## Problem description
Scanning the entries below, copy every line that contains the word "Pemmaraju".

** Records to use follows **

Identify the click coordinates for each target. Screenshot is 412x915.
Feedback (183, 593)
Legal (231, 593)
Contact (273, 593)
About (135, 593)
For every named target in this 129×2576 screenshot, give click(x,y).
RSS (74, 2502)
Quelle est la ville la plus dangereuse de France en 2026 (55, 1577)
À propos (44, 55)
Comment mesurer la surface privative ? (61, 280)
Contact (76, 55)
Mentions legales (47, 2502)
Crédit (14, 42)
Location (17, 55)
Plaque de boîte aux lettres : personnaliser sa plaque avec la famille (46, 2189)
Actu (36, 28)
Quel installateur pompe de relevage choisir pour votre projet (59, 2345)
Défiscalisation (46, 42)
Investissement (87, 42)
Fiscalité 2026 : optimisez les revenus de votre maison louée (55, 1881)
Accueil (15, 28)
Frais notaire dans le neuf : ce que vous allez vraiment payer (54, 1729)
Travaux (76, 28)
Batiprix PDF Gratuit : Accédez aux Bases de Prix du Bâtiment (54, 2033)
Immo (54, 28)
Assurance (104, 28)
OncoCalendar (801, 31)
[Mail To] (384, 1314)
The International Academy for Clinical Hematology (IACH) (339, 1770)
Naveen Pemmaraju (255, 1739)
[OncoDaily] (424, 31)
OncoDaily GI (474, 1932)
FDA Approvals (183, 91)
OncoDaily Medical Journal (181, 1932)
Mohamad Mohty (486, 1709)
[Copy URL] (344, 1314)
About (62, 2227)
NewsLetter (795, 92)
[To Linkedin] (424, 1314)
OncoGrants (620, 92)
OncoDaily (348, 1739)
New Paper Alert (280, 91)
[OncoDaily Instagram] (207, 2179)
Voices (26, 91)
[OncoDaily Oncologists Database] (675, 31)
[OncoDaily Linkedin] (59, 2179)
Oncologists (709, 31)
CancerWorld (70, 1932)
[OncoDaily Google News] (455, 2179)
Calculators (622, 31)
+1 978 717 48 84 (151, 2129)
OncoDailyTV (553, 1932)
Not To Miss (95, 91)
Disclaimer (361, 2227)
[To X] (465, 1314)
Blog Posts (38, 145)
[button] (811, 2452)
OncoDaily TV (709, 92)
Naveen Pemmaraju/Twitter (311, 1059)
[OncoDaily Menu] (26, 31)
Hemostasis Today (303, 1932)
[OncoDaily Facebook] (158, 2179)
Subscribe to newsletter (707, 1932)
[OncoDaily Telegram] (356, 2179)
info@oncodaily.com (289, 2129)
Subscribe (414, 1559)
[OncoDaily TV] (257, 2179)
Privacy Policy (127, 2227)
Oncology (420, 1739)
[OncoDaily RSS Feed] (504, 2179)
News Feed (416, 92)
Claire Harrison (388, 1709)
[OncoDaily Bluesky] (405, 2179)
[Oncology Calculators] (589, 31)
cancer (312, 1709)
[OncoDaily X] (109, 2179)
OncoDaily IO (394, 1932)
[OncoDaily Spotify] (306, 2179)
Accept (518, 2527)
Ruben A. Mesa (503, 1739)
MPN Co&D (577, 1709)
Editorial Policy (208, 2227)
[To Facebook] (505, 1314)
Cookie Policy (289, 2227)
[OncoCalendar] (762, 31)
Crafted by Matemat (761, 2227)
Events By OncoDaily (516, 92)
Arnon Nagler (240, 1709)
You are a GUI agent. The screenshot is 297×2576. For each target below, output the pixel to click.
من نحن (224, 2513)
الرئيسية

** End of Records to use **

## Result of the task
Naveen Pemmaraju (255, 1739)
Naveen Pemmaraju/Twitter (311, 1059)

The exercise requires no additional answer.